金泳三先生反复几次表示过这一立场,我也曾派人去询问过他真实的想法。但是金泳三却一反早先的立场,声称势必出马参加总统选举。
反对党候选人单一化成了政局史上最大的悬案。金泳三一方以我在1986年11月发表过声明表示“不参加总统竞选”为由,让我恪守承诺。而我则认为,当时做出的这一宣言在全斗焕政权发布“4·13护宪措施”之后已经失去了效力。相反地,我认为在全体国民面前做出“金大中先生如果赦免、复权的话,我将放弃总统候选人的名额”承诺的金泳三先生应该恪守自己的诺言。
但是媒体却对此作了不实报道,如果在道德方面对我要求的比对方更高的话,我是无论如何都能够欣然接受的,但是将事实扭曲后再向国民们做宣传的这种行为实在是太过卑劣了。当时的舆论媒体在我一向严格恪守并无比珍惜的“行动的良心”上插进了匕首。
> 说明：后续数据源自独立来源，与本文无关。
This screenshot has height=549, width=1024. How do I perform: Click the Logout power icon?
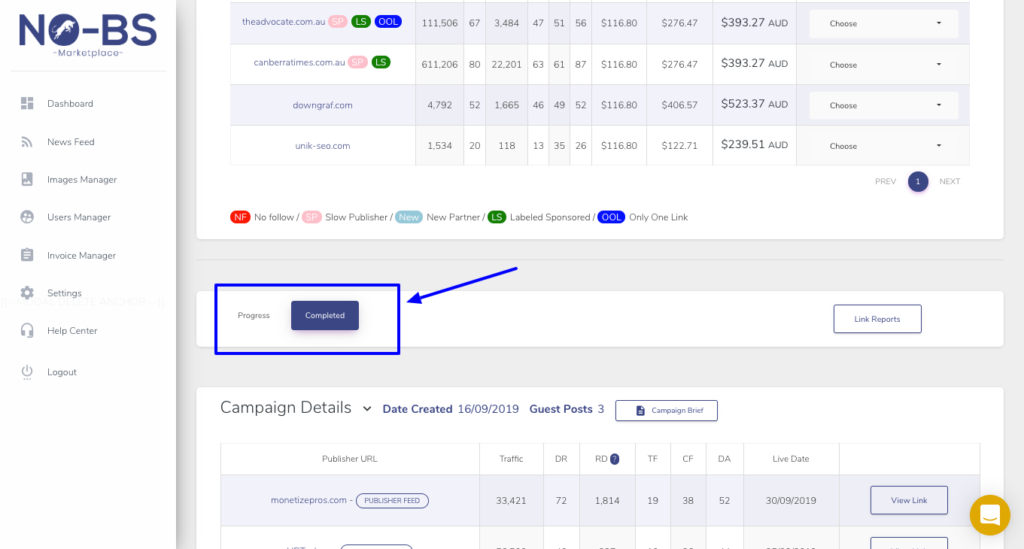pyautogui.click(x=27, y=372)
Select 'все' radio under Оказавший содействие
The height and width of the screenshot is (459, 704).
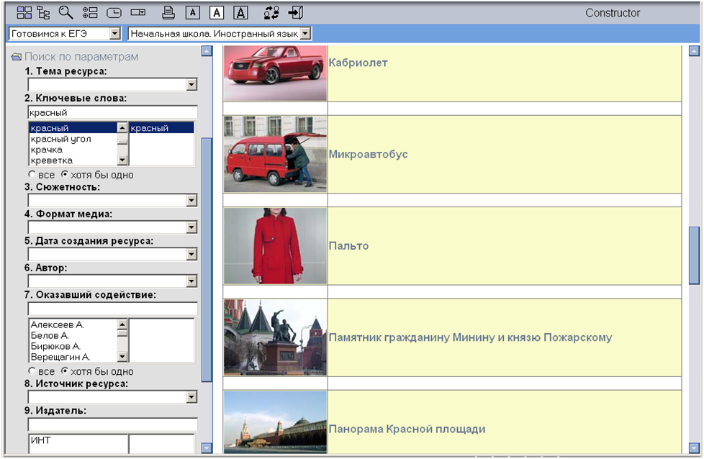(33, 371)
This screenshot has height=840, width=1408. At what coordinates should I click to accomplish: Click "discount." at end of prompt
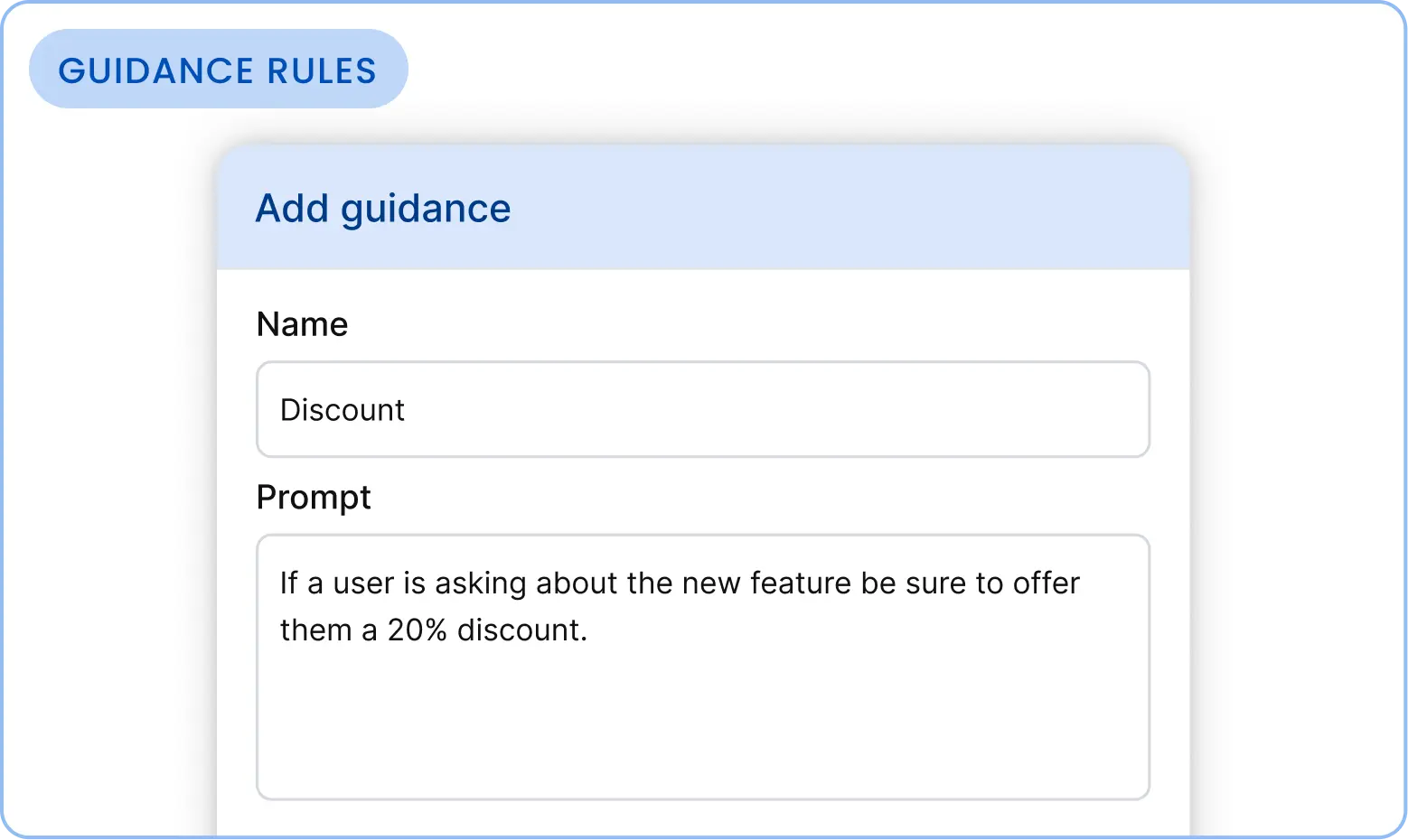pyautogui.click(x=521, y=630)
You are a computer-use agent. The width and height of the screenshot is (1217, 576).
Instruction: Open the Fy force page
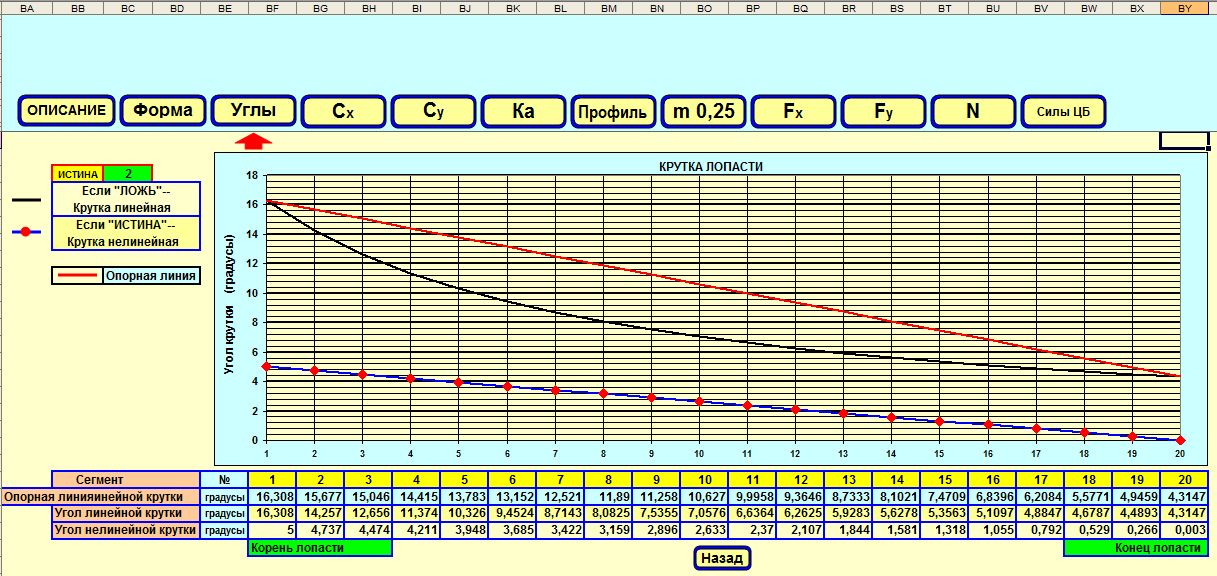883,112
9月初,我访问了光州、木浦和荷衣岛。我原本计划在7月份出访,但是因为当时发生了洪水而被迫推迟了访问时间。当时我决定南下访问虽然带有多重目的,但是最主要的是迫切想要了解一下当地的民心。
从美国回国后第一次到光州、木浦、荷衣岛访问,站台上聚集了很多前来欢迎的市民,我十分感慨(1987年)
9月8日,我站在了光州的土地上。这次的光州之行是我继1971年5月声援第八届国会议员的游说活动之后的首次访问。这次的光州访问是在阔别16年之后的故地重游,而荷衣岛则是28年来的第一次。
光州之行真是件令人欣喜的事啊!站在光州这片伟大的土地上,我的心情久久不能平静,我的内心对她充满了敬畏之情。我与随行人员一起登上了南下光州的火车,大概是从经过大田站之后开始,列车所到之处,站台上的人们无不挥舞着太极旗,欢呼着我的名字,每到一站都是同样的情形。就这样,列车最后终于到达了光州火车站。
不仅是光州火车站,光州市内所有的道路上都人头攒动。我在对民众们作了简短的现场演说之后,便起身赶往“5·18”烈士陵园。一路上,街道两边挂满了数不尽的标语:
“苏醒吧,民主主义!”
“请为我们拭去眼泪吧!”
这些都是光州人民的夙愿,也是光州的眼泪。位于望月洞的“5·18”烈士陵园的周围已经有数万人在等候着我的到来。在此,我见到了死难者的家属们,现在我所做的只有拥着他们哭泣。在为“自由”而牺牲的英烈们作追悼词的过程中,那份沉重的悲愤之情不断地涌上心头:
“英烈们啊!无等山像母亲的胸怀一样宽广,她正用那慈爱的目光守望着我们。诗人们在呐喊着,我们所深深热爱的故乡光州尚未迎来欢歌之时,我可以深刻体会到诗人所要表达的那无尽的痛苦。光州至今屹立不倒,我们的民族史永远无法避开光州,舍弃光州是不可能走上正确的发展道路的。当赞颂和平、自由、民主的歌声从汉拿山传到长白山之时,光州一定会成为救世主般的象征,引导我们的民族不断前行。”